### Try it
The required answer is each line in the entries below where "agent" occurs.

### Dataset excerpts
↓

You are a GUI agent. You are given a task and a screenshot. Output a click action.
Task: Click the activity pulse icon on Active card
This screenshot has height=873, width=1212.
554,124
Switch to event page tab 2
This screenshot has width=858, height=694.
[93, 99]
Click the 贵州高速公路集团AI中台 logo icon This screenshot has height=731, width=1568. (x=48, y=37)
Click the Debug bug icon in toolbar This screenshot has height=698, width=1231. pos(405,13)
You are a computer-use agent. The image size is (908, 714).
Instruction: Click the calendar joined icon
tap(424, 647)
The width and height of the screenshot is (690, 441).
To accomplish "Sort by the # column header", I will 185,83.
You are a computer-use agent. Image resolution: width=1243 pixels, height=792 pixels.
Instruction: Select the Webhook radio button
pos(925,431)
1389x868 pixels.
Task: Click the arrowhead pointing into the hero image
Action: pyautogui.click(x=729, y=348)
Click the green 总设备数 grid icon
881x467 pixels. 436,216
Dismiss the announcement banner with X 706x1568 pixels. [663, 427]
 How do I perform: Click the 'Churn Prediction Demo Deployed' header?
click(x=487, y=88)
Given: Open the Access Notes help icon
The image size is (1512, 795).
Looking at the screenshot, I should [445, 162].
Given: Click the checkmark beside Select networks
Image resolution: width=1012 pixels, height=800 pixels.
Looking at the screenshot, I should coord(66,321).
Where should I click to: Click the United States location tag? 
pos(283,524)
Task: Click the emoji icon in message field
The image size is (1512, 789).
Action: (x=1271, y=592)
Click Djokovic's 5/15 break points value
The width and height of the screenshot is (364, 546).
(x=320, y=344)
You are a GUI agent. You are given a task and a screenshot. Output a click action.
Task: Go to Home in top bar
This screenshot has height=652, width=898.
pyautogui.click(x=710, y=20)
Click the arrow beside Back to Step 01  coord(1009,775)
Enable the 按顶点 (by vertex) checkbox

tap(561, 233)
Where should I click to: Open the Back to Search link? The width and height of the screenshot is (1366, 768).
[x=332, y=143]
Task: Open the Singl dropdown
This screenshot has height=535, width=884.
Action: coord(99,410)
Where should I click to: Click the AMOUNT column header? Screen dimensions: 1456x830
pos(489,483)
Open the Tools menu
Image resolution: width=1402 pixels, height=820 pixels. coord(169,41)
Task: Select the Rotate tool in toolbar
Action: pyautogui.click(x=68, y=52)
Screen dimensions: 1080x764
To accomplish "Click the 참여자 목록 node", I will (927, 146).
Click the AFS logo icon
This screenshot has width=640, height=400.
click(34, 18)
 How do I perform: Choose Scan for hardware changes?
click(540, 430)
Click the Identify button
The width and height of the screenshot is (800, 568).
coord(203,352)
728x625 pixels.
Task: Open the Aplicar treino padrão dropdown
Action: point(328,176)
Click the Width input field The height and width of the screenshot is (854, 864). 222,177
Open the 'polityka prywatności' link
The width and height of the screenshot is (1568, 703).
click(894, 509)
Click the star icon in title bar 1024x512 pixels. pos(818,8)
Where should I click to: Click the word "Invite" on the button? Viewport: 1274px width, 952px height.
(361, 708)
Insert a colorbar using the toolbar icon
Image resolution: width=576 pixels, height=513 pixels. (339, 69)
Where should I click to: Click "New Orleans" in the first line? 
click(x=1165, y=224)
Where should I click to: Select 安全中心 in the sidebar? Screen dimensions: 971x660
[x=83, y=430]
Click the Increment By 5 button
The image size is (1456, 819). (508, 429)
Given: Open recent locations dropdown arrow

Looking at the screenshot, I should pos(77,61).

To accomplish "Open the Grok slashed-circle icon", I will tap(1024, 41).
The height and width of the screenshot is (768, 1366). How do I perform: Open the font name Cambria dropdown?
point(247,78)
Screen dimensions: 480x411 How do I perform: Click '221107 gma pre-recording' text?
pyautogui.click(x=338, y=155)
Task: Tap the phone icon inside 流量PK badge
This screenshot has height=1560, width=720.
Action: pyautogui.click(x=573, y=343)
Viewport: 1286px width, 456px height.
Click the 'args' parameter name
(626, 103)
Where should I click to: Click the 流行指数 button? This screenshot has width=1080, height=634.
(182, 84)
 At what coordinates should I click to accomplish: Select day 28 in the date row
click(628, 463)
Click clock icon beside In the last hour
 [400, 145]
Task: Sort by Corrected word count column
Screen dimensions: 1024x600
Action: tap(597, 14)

↑

### Response to this task
You are a GUI agent. You are given a task and a screenshot. Output a click action.
You are a computer-use agent. The image size is (908, 714).
You are a computer-use agent. Image resolution: width=1243 pixels, height=792 pixels.
You are a GUI agent. You are given a task and a screenshot. Output a click action.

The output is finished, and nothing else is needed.